# foil, towel, cooler



## mballi3011 (Apr 14, 2009)

what's up with the foil, towel, cooler thing???


----------



## tasunkawitko (Apr 14, 2009)

mballi - i've done this with pulled pork and what it does is allow the meat to stay hot and cook in itos own juices. the temperature keeps rising after you take them off the smoker and sealing them in like this allows them to get oh-so tender. the foil also seems to keep the meat from "burning" as it would if it were on direct heat any longer. i take my pork shoulder off at 190 degrees, let it sit for at least a half hour and the results are a little bit of heaven.

those are my experiences - someone who has been doing this longer will hopefully come along and explain it better.


----------



## ddave (Apr 14, 2009)

Here is a good article on "resting meats".
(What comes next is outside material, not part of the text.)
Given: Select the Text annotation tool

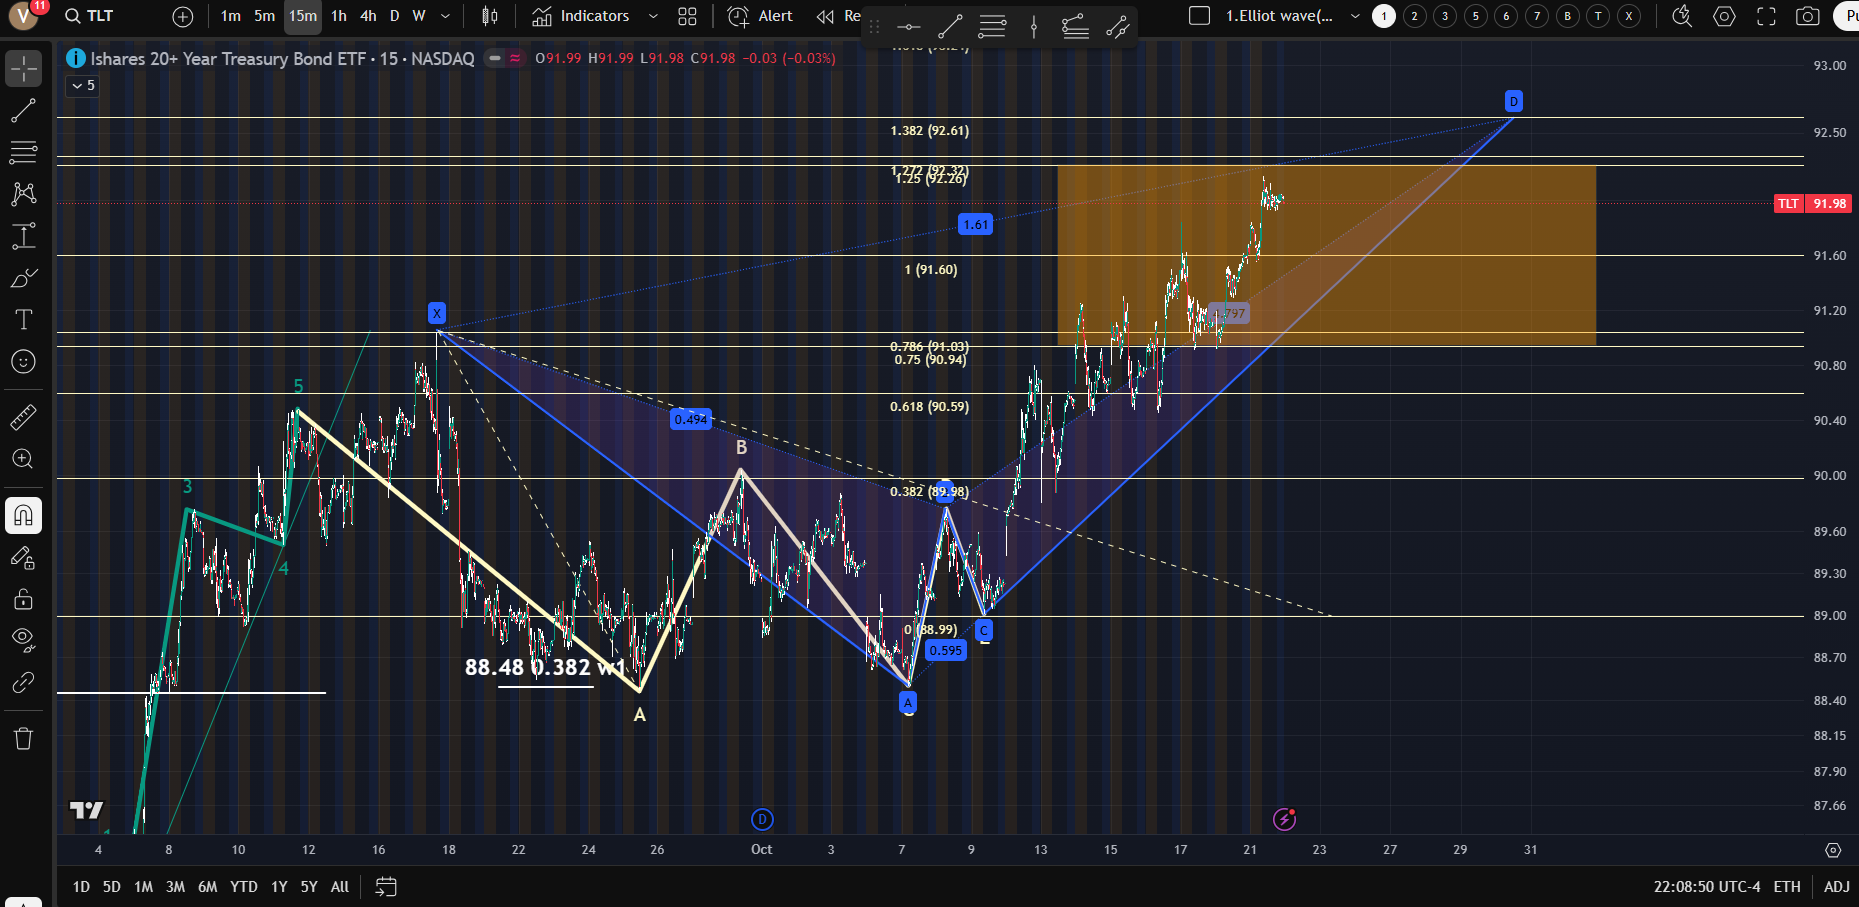Looking at the screenshot, I should click(x=23, y=319).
http://www.virtualweberbullet.com/storing.html

Dave


----------



## azrocker (Apr 14, 2009)

Did a big rib roast that way just cause I was waiting on relatives. Took the hint from this forum. Worked great!


----------



## bassman (Apr 14, 2009)

For one, it keeps the meat hot while re-absorbing the juices released by cooking.  Try it, you'll like it!


----------



## carpetride (Apr 15, 2009)

I actually pre-heat my cooler with hot water. Just allows me to get done earlier and not worry...even if I shouldn't be worried. I can't think of too many cooks in the last 9 or 10 months that I haven't used this tool. I kinda know my coolers now by how many racks of ribs they will hold!


----------



## gnubee (Apr 15, 2009)

I do the meat to finish about 2 hours before the time my wife says the meal is being served. Sometimes it goes into a stall and ruins my time table. By giving myself a 2 hour cushion I never have to ask guests to wait another hour because the meat did not co operate. Plus as mentioned rested meat is tender tender tender.... 
	

	
	
		
		



		
		
	


	





I have kept a hot pork butt in the cooler for 6 hours because our guests were delayed on the trip over the mountians. When I unwrapped the towells the foil was still too hot to touch and the meat was delicious. If you were to leave it in a warm oven the meat would dry out and toughen up. The cooler is your friend in need.


----------



## mikey (Apr 15, 2009)

For the most part I agree with you Gnu. The last pork shoulder I did, I had to finish it in the gas fired metal box. When it hit the magic number I wrapped it in another layer of foil, shut the box off, and pulled the meat 5 hrs. later. It was still warm & juicy and not dried out. I know that the cooler is the prefered method, but it's not the only method.


----------



## pignit (Apr 15, 2009)

Once you use this method... it really comes in handy. The picnic i smoked for Easter was wrapped in foil and a towel, layed in the cooler at 12 noon on Sunday. The loins finished up about 3 oclock and I wrapped them up the same way. We didn't eat until almost 7:30 and the picnic was still hot enough inside to burn your fingers.... and juiceeee. That's over 7 hours. Pulled the foil and it was actually smokin. Great way to get a meal smoked and layin there waitin for everybody to sit down.


----------